Thanks for the report
joe


----------



## mtbrider (Jul 9, 2008)

glad to hear youre ok!!


----------



## jon1325 (May 3, 2011)

awsome catch glad u made it back safe


----------



## FishyFingers (Oct 30, 2010)

Glad you made it back. I would have tried to shove everything in my rod pod haha. My career involves me working on the water, thats why no matter where we are at, my eye is always checking out the sky. Glad everything turned out ok.


----------



## YakAttack (Aug 8, 2006)

Glad you both made it out OK Rob. Thanks for sharing.


----------



## robchoi (Aug 27, 2008)

Thanks guys. All the kind thoughts are appreciated. Joe, if you leash your paddle, make sure you have a non-folding knife easily accessible on your vest or body. I understand that losing your paddle is not an option, but having a paddle leash increases your chances of getting tangled on the way out. And getting tangled in wild conditions is bad news. I keep an extra paddle in my rod pod so I don't leash mine. As far as fishing the CBBT, shoot me a PM, let me know what you need help with. 

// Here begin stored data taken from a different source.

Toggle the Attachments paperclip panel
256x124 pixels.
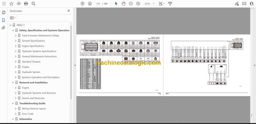click(x=3, y=28)
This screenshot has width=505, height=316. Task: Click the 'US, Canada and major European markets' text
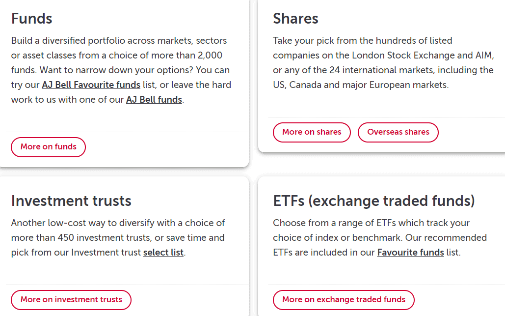tap(360, 85)
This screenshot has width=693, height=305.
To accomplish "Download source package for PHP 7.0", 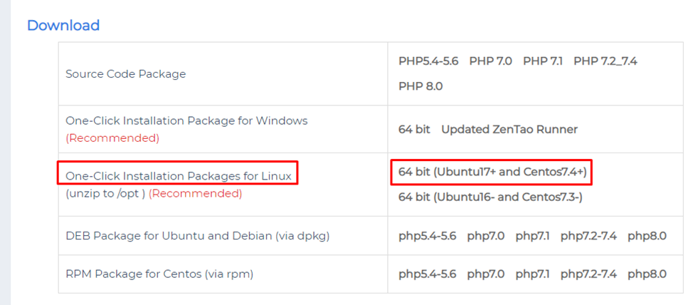I will pos(491,61).
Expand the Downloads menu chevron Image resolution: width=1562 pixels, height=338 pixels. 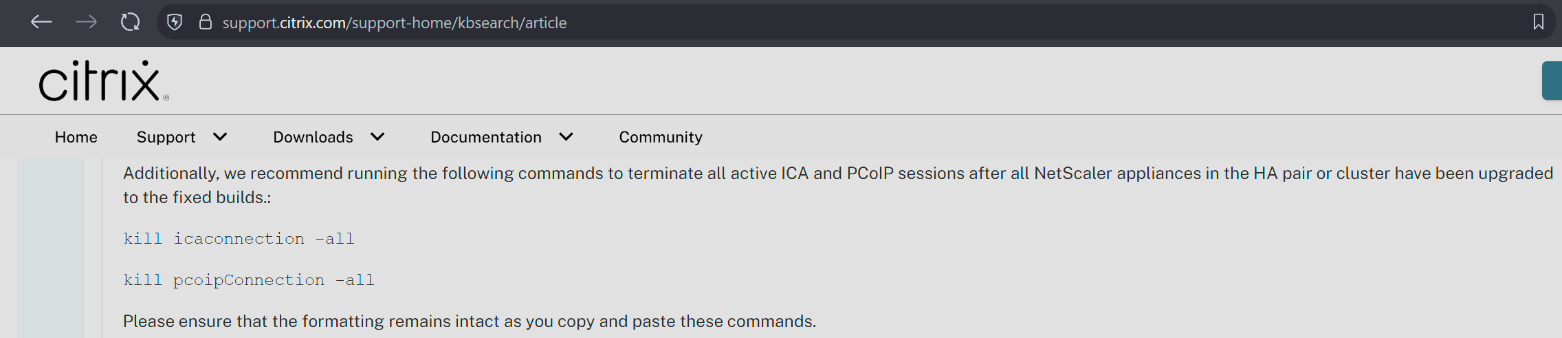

FishyFingers, you make a good point. I'm always looking around at the horizon, checking which way the wind is going, watching what other boats are doing, and usually I have my VHF radio on with the weather. This time, it caught me off guard. I guess I was having too much fun fishing.


----------



## RuddeDogg (Mar 20, 2004)

Great work on the catch. Glad ya made out okay with the weather.


----------



## bbcroaker (Jan 6, 2005)

Man! What a report! Some quick, good thinking and reactions there Rob! Glad you came out of it!


----------



## JAM (Jul 22, 2002)

*A little bit of heaven and a little bit of h3ll*

Glad it all worked out.... Its just the law of averages, sooner or later something will go wrong..Electricity is one of my Only Fears, scares the heck out of me.. One of my only no-go's....Have seen the Coast Guard bring back folks and their Yaks when stuff goes wrong.... Again glad your OK... Great Read... 

JAM


----------



## FishyFingers (Oct 30, 2010)

Hahaha yea if I was having the day you were having, I'm sure I would have gotten lost in the fun too!


----------



## cducer (May 7, 2010)

what good is fishing without an adventure sometimes !!! glad to hear everyone is ok tho.


----------



## shadyfisher85 (Mar 17, 2010)

Rob,
When you fish for Sheepshead do you use a similar rig to what you use for tautog? Also what do you change in the rig when fishing for Spades?


----------



## robchoi (Aug 27, 2008)

Yes, the rig is similar, but I use a slightly smaller hook for sheepies. I like a 2/0. Kevin likes 3/0 and Lee likes 1/0. Personal preference I guess. The main difference is the distance between the sinker and the dropper loop. I make it longer for my sheepie rig. 18"-24". Spade rig is very different. It's essentially a fishfinder rig with a small jighead or small hook with splitshot on the end. In other words, 2 oz sinker above a swivel, to 18"-24" leader, then hook. I stole it from Kevin.


----------



## shadyfisher85 (Mar 17, 2010)

Thanks for the information! A few of us from Maryland Kayak Fishing are coming down tomorrow to fish CBBT...


----------



## robchoi (Aug 27, 2008)

Good luck! Be safe! Unfortunately, I will not be able to fish tomorrow.


----------



## fishingman88 (Apr 23, 2008)

Rob, 

Congrats on the awesome fish and definitely glad you are safe. Pretty sure you are the craziest Korean on the board. That is until I'm done with school and I'll be out there too....


----------



## robchoi (Aug 27, 2008)

I just got a very interesting reply to this same thread on TKAA, so I thought I would post it here, too. A certified storm spotter agreed that there really wasn't much I could do to predict that storm. My phone and/or VHF radio would have only sent warnings as it was already happening and there were no storm watches issued during that entire day. Also, he posted this sweet radar loop.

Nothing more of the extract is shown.